- WORK TO DO: Reproduce all of the entries below, replacing "avatar" with "profile picture" and leaving everything else unchanged. Omit the pictures from your answer.
-- START OF RECORDS FOR THIS EXERCISE --
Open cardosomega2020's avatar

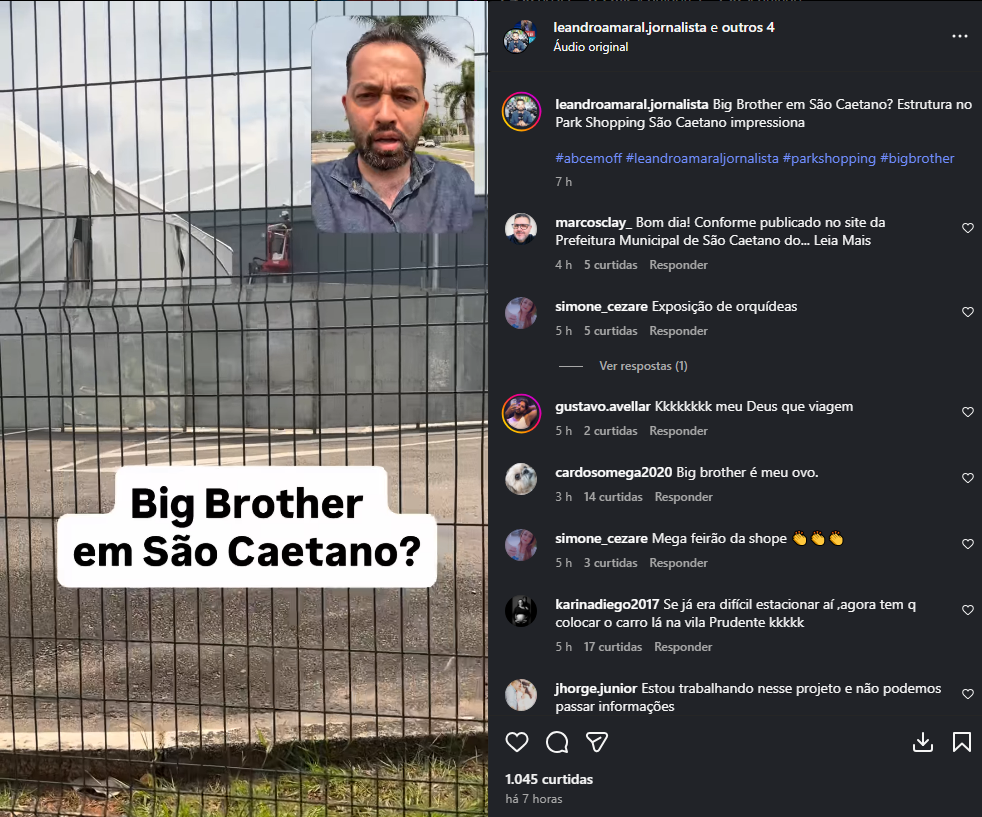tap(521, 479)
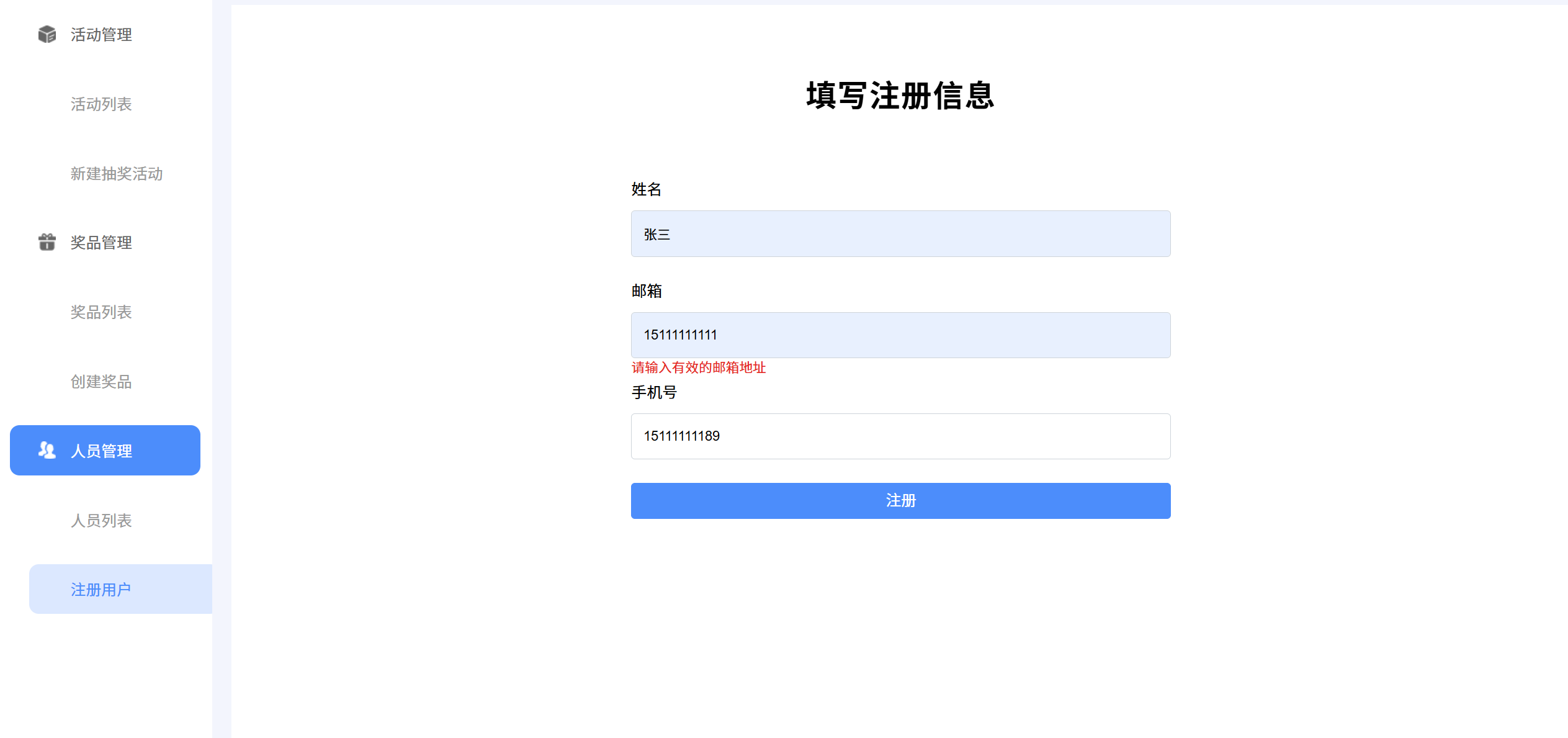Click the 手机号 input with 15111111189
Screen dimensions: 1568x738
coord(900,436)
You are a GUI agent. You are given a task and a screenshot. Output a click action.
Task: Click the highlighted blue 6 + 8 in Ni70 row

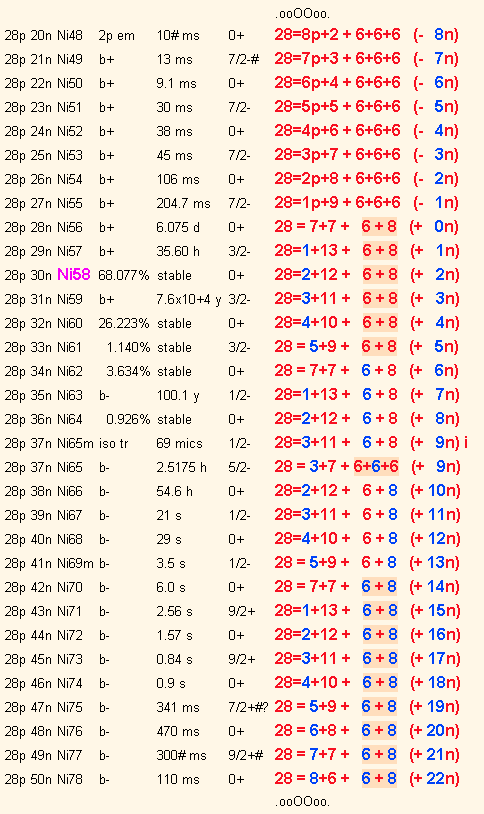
-- END OF RECORDS FOR THIS EXERCISE --
- EXERCISE RESPONSE:
Open cardosomega2020's profile picture

tap(521, 479)
Click the 手机号 input with 15111111189
Screen dimensions: 1568x738
coord(900,436)
You are a GUI agent. You are given a task and a screenshot. Output a click action.
Task: Click the highlighted blue 6 + 8 in Ni70 row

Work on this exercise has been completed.